Data for this exercise:
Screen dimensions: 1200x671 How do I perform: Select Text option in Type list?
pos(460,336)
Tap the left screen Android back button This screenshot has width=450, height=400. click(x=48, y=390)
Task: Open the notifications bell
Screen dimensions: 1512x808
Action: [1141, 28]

--

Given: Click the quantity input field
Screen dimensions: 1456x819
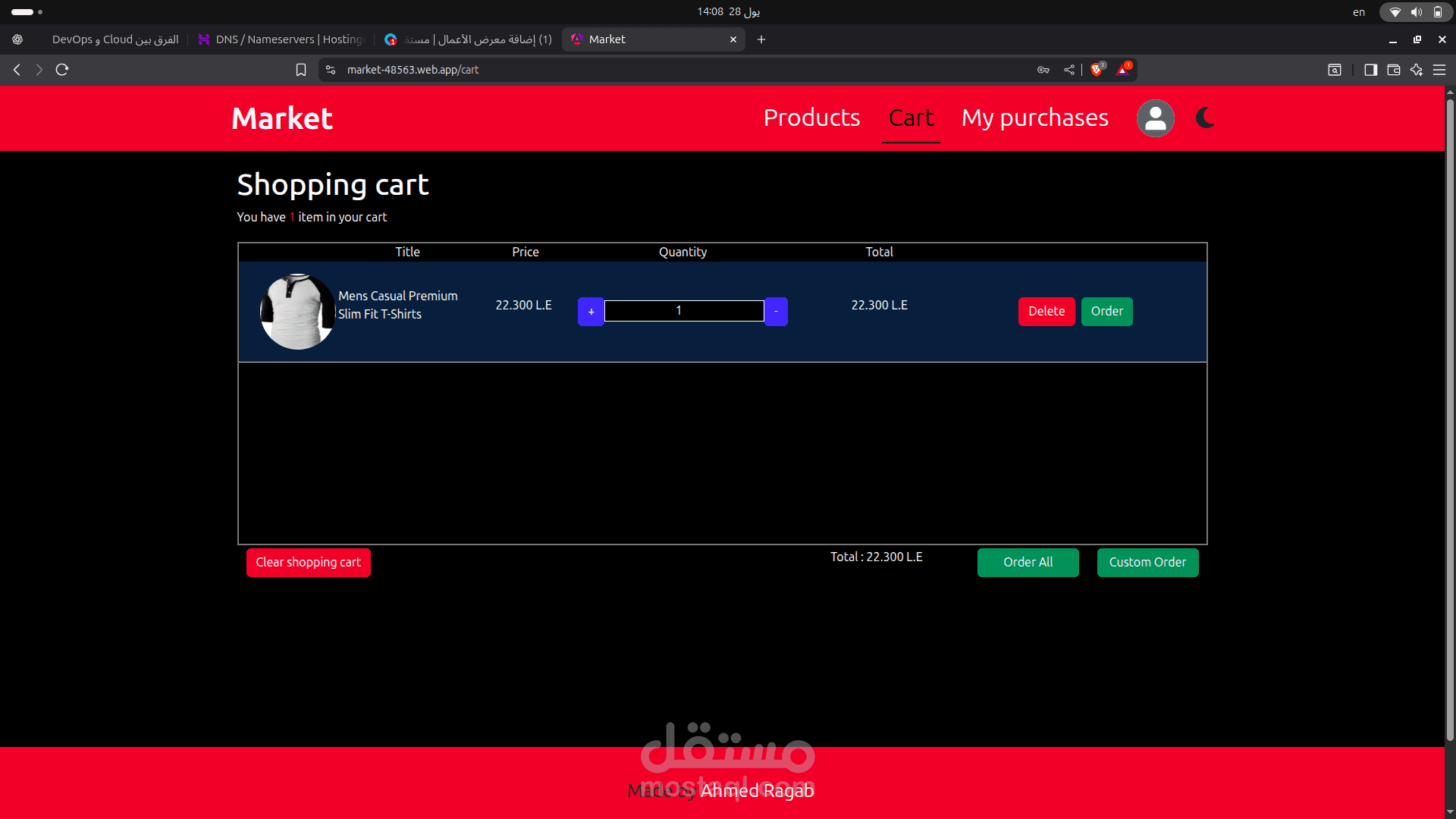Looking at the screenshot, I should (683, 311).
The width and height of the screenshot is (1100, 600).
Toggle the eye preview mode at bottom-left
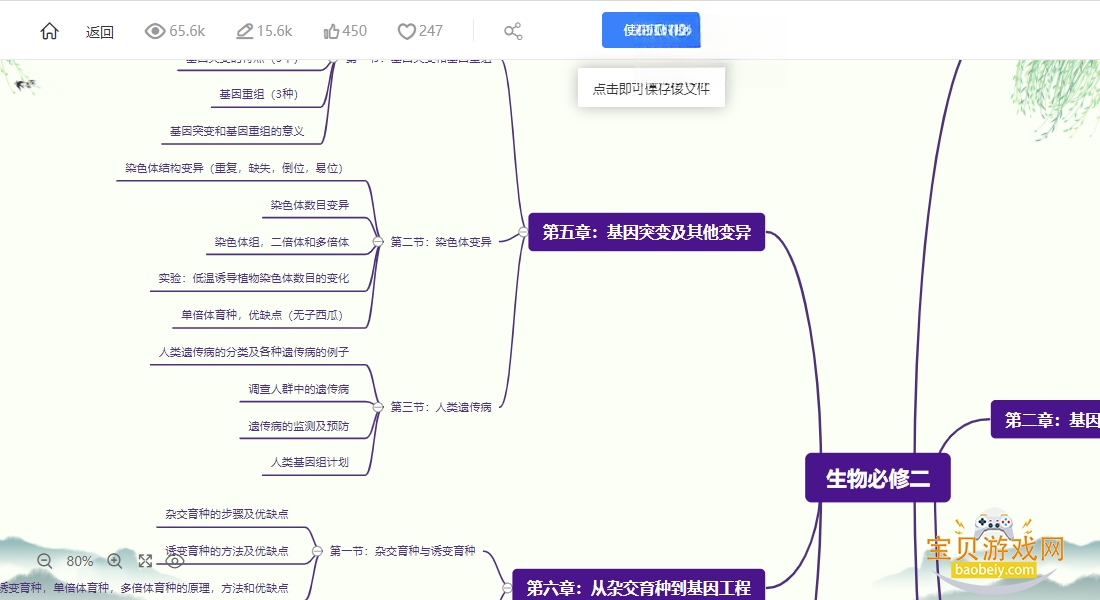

Aim of the task: Rewrite the listing lines above, from the line containing "Screen dimensions: 1200x671" through the line containing "Action: [1141, 28]", with "Tap" changed to "Press". Keep everything else the same, and give only those lines.

Task solution:
Screen dimensions: 1200x671 How do I perform: Select Text option in Type list?
pos(460,336)
Press the left screen Android back button This screenshot has width=450, height=400. click(x=48, y=390)
Task: Open the notifications bell
Screen dimensions: 1512x808
Action: [1141, 28]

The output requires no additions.